You can just add the following as the first line of the script:

test -z "$TIMED" && TIMED=yes exec time $0 $@

This will not run time if TIMED is set in the environment, so it gives you a way to suppress the timing if you want.


The above two solutions invoke the time-command. I have my doubts that even the very elaborated one by @Jonathan Leffler is really functionally equivalent the original script: it seems to take care about output to standard output and standard error, but how it behaves w.r.t. symbolic links one needed to test (and that won't be so simple --- there are many subtleties regarding paths, especially when containing links). And I think w.r.t. the nasty quoting-business it definitely changes the semantics of the original script, making it necessary to add one quotation layer more to the parameters (if for example the script runs remotely, and one needs to have quotation marks).

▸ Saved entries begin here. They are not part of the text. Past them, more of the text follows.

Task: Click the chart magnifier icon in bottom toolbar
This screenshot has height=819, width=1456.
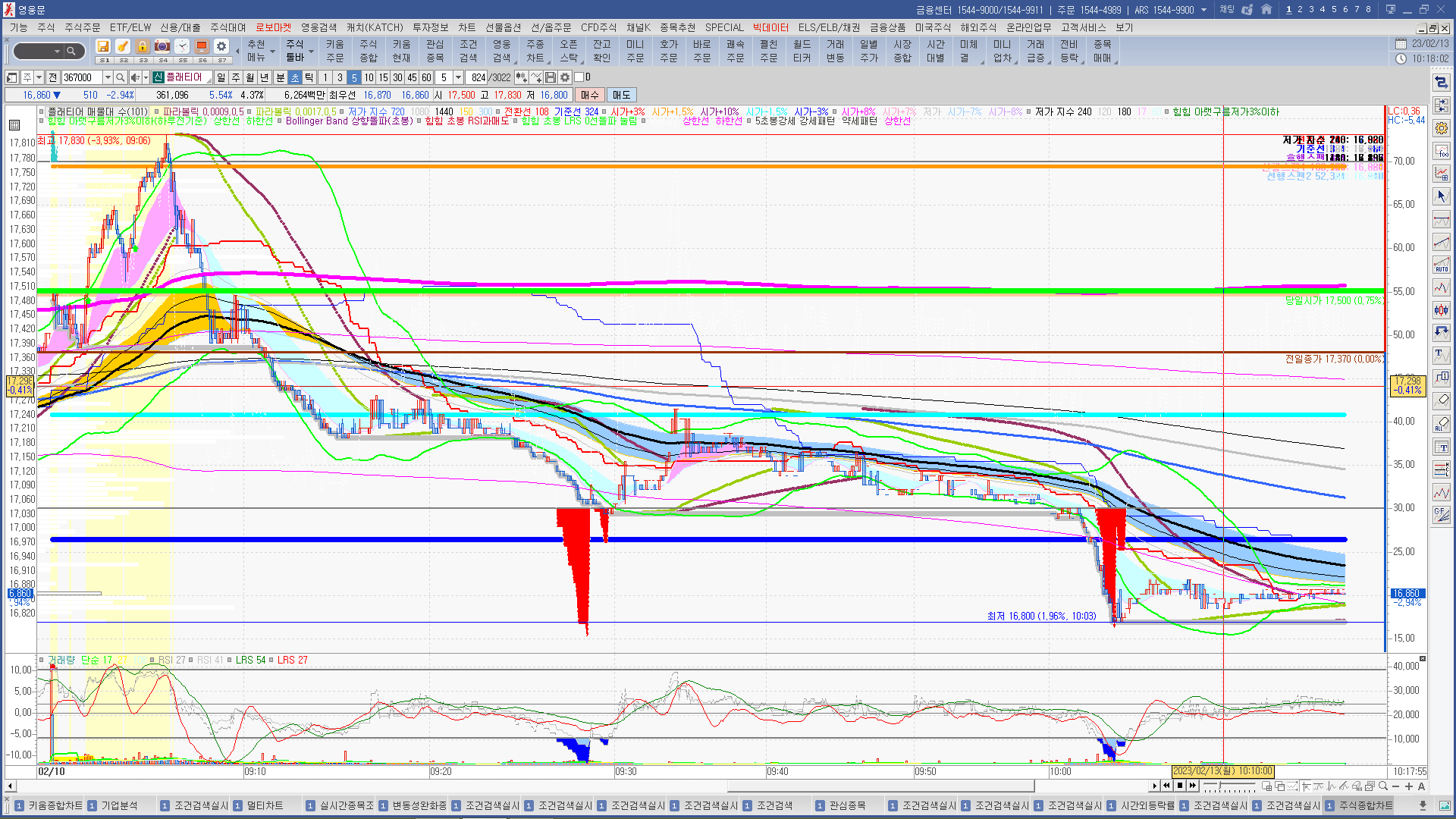Action: (x=1383, y=786)
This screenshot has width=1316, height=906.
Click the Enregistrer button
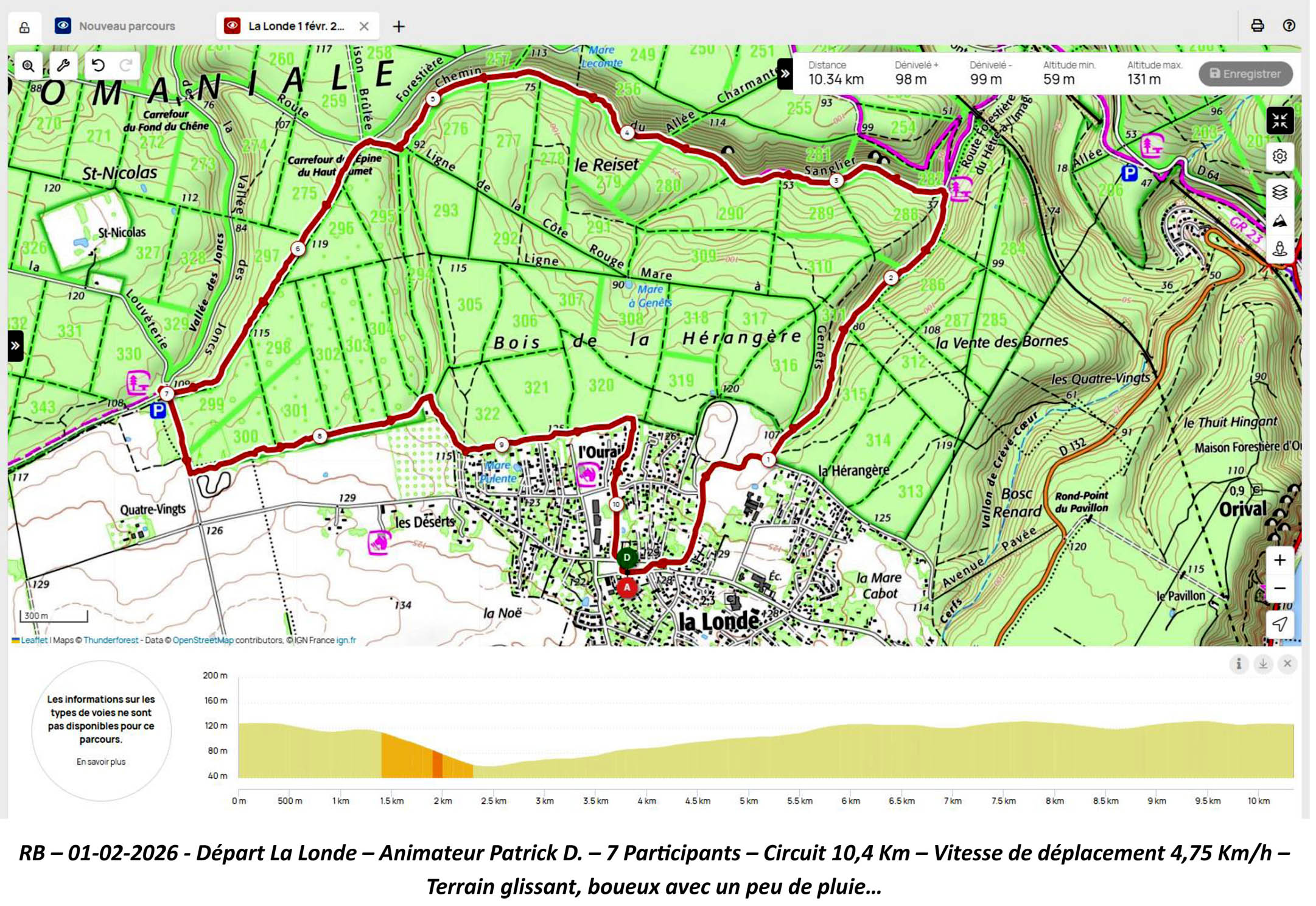point(1245,74)
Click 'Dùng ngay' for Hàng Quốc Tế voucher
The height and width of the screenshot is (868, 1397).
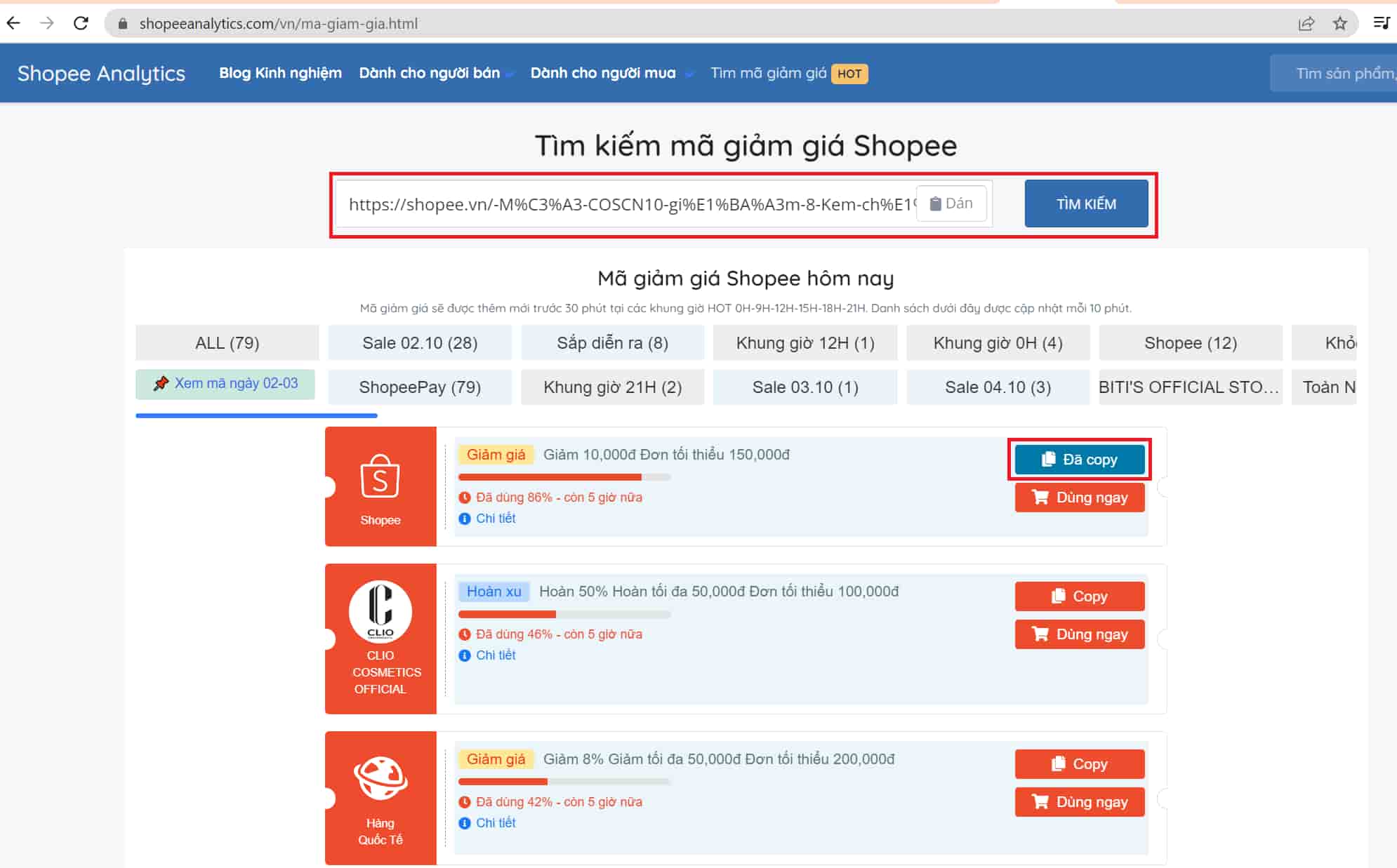pos(1079,802)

With these two issues, handling of paths and symbolic links and quotation, we had a lot of trouble in the past, and these errors are very hard to catch: often the scripts we write use complicated other scripts from many mathematical/computer science packages, where literally hundreds of especially installed packages have to be handled, each with its own strange specialities, and so we want to avoid as much as possible adding further complications.

The solution, which I found with the help of @Arne, is simpler; see How to use the S-output-modifier with Unix/Linux command ps?

One just needs to add the line

ps p $$ k time S | tail -n 1 | tr -s '[:space:]' | cut -d ' ' -f 4 > log-file

to the script when one wants to store the (total) process-time in log-file. Don't know where the time-command gets the wall-clock and the system-time, but for the wall-clock perhaps one needs to do subtraction of time; and don't know about the system-time, but it must be somewhere.